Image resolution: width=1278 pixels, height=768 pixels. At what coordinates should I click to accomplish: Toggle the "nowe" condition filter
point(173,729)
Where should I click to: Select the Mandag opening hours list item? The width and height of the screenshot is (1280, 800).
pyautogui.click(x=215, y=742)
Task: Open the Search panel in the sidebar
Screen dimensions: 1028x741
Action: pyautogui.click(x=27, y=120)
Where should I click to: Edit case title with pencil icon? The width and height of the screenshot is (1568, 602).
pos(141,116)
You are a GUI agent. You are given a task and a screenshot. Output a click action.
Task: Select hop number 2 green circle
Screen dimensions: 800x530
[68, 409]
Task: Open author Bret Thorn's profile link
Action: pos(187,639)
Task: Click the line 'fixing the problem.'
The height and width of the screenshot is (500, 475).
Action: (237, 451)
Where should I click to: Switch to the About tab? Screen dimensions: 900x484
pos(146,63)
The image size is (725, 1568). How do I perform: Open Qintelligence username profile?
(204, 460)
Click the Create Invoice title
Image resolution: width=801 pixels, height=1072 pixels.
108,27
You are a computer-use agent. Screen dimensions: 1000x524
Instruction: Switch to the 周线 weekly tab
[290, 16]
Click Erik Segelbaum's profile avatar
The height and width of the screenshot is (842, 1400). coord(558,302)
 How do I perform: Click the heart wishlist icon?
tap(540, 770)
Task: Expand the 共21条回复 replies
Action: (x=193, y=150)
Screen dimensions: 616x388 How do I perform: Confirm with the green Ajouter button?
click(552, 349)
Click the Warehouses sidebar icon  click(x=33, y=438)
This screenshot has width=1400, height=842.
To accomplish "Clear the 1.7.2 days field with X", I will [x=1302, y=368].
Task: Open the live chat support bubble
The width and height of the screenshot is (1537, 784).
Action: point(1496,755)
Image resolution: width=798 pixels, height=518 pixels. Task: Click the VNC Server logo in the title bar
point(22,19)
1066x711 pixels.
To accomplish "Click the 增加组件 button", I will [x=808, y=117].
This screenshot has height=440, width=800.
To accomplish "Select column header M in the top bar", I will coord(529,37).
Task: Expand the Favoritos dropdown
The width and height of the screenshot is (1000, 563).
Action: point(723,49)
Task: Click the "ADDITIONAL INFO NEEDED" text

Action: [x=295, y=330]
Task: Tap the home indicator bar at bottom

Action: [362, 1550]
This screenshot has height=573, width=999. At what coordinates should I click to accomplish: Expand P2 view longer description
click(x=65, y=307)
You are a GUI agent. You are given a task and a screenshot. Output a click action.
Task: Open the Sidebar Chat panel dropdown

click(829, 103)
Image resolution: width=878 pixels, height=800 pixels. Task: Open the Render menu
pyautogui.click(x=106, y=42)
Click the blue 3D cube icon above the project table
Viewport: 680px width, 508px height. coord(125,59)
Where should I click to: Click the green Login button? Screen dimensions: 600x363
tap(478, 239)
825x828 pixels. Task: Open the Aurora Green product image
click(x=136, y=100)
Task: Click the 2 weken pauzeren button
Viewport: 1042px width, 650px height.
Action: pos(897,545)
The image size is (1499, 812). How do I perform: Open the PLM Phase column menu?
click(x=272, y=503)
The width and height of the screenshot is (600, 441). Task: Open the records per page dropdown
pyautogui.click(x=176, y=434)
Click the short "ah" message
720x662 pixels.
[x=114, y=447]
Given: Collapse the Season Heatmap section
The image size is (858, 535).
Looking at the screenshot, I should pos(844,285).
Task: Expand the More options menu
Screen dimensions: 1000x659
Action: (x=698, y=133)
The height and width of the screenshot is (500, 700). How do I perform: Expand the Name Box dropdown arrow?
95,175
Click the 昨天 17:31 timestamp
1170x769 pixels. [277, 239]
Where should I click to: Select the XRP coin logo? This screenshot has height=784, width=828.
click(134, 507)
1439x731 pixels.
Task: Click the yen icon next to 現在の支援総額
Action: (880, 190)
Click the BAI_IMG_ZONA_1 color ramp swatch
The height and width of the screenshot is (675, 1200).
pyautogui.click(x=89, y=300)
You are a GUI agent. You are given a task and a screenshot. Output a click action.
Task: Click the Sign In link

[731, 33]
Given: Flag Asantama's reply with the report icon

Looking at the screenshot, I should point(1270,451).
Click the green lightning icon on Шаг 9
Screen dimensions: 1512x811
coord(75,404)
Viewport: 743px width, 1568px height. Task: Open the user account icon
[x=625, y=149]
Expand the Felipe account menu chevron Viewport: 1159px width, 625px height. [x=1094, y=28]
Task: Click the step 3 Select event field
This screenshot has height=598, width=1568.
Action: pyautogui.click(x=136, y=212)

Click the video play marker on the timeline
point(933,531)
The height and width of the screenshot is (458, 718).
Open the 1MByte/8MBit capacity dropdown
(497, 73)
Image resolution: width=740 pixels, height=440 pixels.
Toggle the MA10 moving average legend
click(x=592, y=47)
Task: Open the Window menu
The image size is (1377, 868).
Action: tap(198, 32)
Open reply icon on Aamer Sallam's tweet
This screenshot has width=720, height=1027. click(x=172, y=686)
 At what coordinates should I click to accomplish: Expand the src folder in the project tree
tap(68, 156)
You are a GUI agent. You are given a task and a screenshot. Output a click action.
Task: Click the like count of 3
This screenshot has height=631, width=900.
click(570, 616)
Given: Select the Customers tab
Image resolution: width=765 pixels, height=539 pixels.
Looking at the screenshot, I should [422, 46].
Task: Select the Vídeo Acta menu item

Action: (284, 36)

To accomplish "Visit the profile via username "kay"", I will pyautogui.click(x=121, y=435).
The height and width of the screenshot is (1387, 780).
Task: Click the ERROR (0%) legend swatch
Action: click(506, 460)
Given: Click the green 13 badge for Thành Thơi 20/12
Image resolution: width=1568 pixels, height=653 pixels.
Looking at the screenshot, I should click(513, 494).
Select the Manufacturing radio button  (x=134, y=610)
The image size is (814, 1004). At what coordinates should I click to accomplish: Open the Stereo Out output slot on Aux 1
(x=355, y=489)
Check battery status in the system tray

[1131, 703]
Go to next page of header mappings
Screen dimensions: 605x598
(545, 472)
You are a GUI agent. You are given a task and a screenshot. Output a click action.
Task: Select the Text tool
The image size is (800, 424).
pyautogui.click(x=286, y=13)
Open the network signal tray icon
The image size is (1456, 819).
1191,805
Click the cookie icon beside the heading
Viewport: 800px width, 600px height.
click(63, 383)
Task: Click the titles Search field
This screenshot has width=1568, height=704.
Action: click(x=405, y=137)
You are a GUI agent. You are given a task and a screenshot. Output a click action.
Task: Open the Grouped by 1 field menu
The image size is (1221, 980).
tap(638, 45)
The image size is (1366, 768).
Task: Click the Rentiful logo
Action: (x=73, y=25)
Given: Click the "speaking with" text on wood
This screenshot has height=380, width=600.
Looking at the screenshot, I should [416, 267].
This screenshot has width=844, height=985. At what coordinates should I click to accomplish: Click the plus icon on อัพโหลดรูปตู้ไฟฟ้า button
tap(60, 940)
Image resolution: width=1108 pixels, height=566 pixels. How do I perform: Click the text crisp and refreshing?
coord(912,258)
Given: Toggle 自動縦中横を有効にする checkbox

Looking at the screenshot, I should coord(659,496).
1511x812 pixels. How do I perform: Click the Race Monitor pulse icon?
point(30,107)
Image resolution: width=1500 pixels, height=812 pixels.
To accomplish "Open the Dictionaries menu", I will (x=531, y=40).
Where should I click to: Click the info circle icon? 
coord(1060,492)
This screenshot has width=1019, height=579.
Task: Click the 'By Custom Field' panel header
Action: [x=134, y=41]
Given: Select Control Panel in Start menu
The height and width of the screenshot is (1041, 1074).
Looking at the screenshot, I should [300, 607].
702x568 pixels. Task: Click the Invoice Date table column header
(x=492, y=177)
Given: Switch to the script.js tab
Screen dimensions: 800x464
------------
## EXERCISE DETAILS
Transcribe the listing so that each line matches exactly.

## SOLUTION FOR THIS PROBLEM
Image resolution: width=1278 pixels, height=768 pixels. At what coordinates should I click to accomplish: Toggle the "nowe" condition filter
point(173,729)
Where should I click to: Select the Mandag opening hours list item? The width and height of the screenshot is (1280, 800).
pyautogui.click(x=215, y=742)
Task: Open the Search panel in the sidebar
Screen dimensions: 1028x741
Action: pyautogui.click(x=27, y=120)
Where should I click to: Edit case title with pencil icon? The width and height of the screenshot is (1568, 602).
pos(141,116)
You are a GUI agent. You are given a task and a screenshot. Output a click action.
Task: Select hop number 2 green circle
Screen dimensions: 800x530
[68, 409]
Task: Open author Bret Thorn's profile link
Action: pos(187,639)
Task: Click the line 'fixing the problem.'
The height and width of the screenshot is (500, 475).
Action: (237, 451)
Where should I click to: Switch to the About tab? Screen dimensions: 900x484
pos(146,63)
The image size is (725, 1568). How do I perform: Open Qintelligence username profile?
(204, 460)
Click the Create Invoice title
Image resolution: width=801 pixels, height=1072 pixels.
108,27
You are a computer-use agent. Screen dimensions: 1000x524
Instruction: Switch to the 周线 weekly tab
[290, 16]
Click Erik Segelbaum's profile avatar
The height and width of the screenshot is (842, 1400). coord(558,302)
 How do I perform: Click the heart wishlist icon?
tap(540, 770)
Task: Expand the 共21条回复 replies
Action: (x=193, y=150)
Screen dimensions: 616x388 How do I perform: Confirm with the green Ajouter button?
click(552, 349)
Click the Warehouses sidebar icon  click(x=33, y=438)
This screenshot has width=1400, height=842.
To accomplish "Clear the 1.7.2 days field with X", I will [x=1302, y=368].
Task: Open the live chat support bubble
The width and height of the screenshot is (1537, 784).
Action: point(1496,755)
Image resolution: width=798 pixels, height=518 pixels. Task: Click the VNC Server logo in the title bar
point(22,19)
1066x711 pixels.
To accomplish "Click the 增加组件 button", I will [x=808, y=117].
This screenshot has height=440, width=800.
To accomplish "Select column header M in the top bar", I will coord(529,37).
Task: Expand the Favoritos dropdown
The width and height of the screenshot is (1000, 563).
Action: point(723,49)
Task: Click the "ADDITIONAL INFO NEEDED" text

Action: [x=295, y=330]
Task: Tap the home indicator bar at bottom

Action: [362, 1550]
This screenshot has height=573, width=999. At what coordinates should I click to accomplish: Expand P2 view longer description
click(x=65, y=307)
You are a GUI agent. You are given a task and a screenshot. Output a click action.
Task: Open the Sidebar Chat panel dropdown

click(829, 103)
Image resolution: width=878 pixels, height=800 pixels. Task: Open the Render menu
pyautogui.click(x=106, y=42)
Click the blue 3D cube icon above the project table
Viewport: 680px width, 508px height. coord(125,59)
Where should I click to: Click the green Login button? Screen dimensions: 600x363
tap(478, 239)
825x828 pixels. Task: Open the Aurora Green product image
click(x=136, y=100)
Task: Click the 2 weken pauzeren button
Viewport: 1042px width, 650px height.
Action: pos(897,545)
The image size is (1499, 812). How do I perform: Open the PLM Phase column menu?
click(x=272, y=503)
The width and height of the screenshot is (600, 441). Task: Open the records per page dropdown
pyautogui.click(x=176, y=434)
Click the short "ah" message
720x662 pixels.
[x=114, y=447]
Given: Collapse the Season Heatmap section
The image size is (858, 535).
Looking at the screenshot, I should pos(844,285).
Task: Expand the More options menu
Screen dimensions: 1000x659
Action: (x=698, y=133)
The height and width of the screenshot is (500, 700). How do I perform: Expand the Name Box dropdown arrow?
95,175
Click the 昨天 17:31 timestamp
1170x769 pixels. [277, 239]
Where should I click to: Select the XRP coin logo? This screenshot has height=784, width=828.
click(134, 507)
1439x731 pixels.
Task: Click the yen icon next to 現在の支援総額
Action: (880, 190)
Click the BAI_IMG_ZONA_1 color ramp swatch
The height and width of the screenshot is (675, 1200).
pyautogui.click(x=89, y=300)
You are a GUI agent. You are given a task and a screenshot. Output a click action.
Task: Click the Sign In link

[731, 33]
Given: Flag Asantama's reply with the report icon

Looking at the screenshot, I should point(1270,451).
Click the green lightning icon on Шаг 9
Screen dimensions: 1512x811
coord(75,404)
Viewport: 743px width, 1568px height. Task: Open the user account icon
[x=625, y=149]
Expand the Felipe account menu chevron Viewport: 1159px width, 625px height. [x=1094, y=28]
Task: Click the step 3 Select event field
This screenshot has height=598, width=1568.
Action: pyautogui.click(x=136, y=212)

Click the video play marker on the timeline
point(933,531)
The height and width of the screenshot is (458, 718).
Open the 1MByte/8MBit capacity dropdown
(497, 73)
Image resolution: width=740 pixels, height=440 pixels.
Toggle the MA10 moving average legend
click(x=592, y=47)
Task: Open the Window menu
The image size is (1377, 868).
Action: tap(198, 32)
Open reply icon on Aamer Sallam's tweet
This screenshot has width=720, height=1027. click(x=172, y=686)
 At what coordinates should I click to accomplish: Expand the src folder in the project tree
tap(68, 156)
You are a GUI agent. You are given a task and a screenshot. Output a click action.
Task: Click the like count of 3
This screenshot has height=631, width=900.
click(570, 616)
Given: Select the Customers tab
Image resolution: width=765 pixels, height=539 pixels.
Looking at the screenshot, I should [422, 46].
Task: Select the Vídeo Acta menu item

Action: (284, 36)

To accomplish "Visit the profile via username "kay"", I will pyautogui.click(x=121, y=435).
The height and width of the screenshot is (1387, 780).
Task: Click the ERROR (0%) legend swatch
Action: click(506, 460)
Given: Click the green 13 badge for Thành Thơi 20/12
Image resolution: width=1568 pixels, height=653 pixels.
Looking at the screenshot, I should click(513, 494).
Select the Manufacturing radio button  (x=134, y=610)
The image size is (814, 1004). At what coordinates should I click to accomplish: Open the Stereo Out output slot on Aux 1
(x=355, y=489)
Check battery status in the system tray

[1131, 703]
Go to next page of header mappings
Screen dimensions: 605x598
(545, 472)
You are a GUI agent. You are given a task and a screenshot. Output a click action.
Task: Select the Text tool
The image size is (800, 424).
pyautogui.click(x=286, y=13)
Open the network signal tray icon
The image size is (1456, 819).
1191,805
Click the cookie icon beside the heading
Viewport: 800px width, 600px height.
click(63, 383)
Task: Click the titles Search field
This screenshot has width=1568, height=704.
Action: click(x=405, y=137)
You are a GUI agent. You are given a task and a screenshot. Output a click action.
Task: Open the Grouped by 1 field menu
The image size is (1221, 980).
tap(638, 45)
The image size is (1366, 768).
Task: Click the Rentiful logo
Action: (x=73, y=25)
Given: Click the "speaking with" text on wood
This screenshot has height=380, width=600.
Looking at the screenshot, I should [416, 267].
This screenshot has width=844, height=985. At what coordinates should I click to accomplish: Click the plus icon on อัพโหลดรูปตู้ไฟฟ้า button
tap(60, 940)
Image resolution: width=1108 pixels, height=566 pixels. How do I perform: Click the text crisp and refreshing?
coord(912,258)
Given: Toggle 自動縦中横を有効にする checkbox

Looking at the screenshot, I should coord(659,496).
1511x812 pixels. How do I perform: Click the Race Monitor pulse icon?
point(30,107)
Image resolution: width=1500 pixels, height=812 pixels.
To accomplish "Open the Dictionaries menu", I will (x=531, y=40).
Where should I click to: Click the info circle icon? 
coord(1060,492)
This screenshot has width=1019, height=579.
Task: Click the 'By Custom Field' panel header
Action: [x=134, y=41]
Given: Select Control Panel in Start menu
The height and width of the screenshot is (1041, 1074).
Looking at the screenshot, I should [300, 607].
702x568 pixels. Task: Click the Invoice Date table column header
(x=492, y=177)
Given: Switch to the script.js tab
Screen dimensions: 800x464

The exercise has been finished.